TASK DESCRIPTION
Search the records below for the line containing "Task: Switch to desktop view icon". Write out that line and every line after it exactly as written.

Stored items
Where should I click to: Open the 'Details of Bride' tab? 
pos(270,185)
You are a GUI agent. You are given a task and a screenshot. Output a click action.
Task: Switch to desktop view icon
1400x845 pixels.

SOLUTION TO THE EXERCISE
Task: Switch to desktop view icon
1400x845 pixels.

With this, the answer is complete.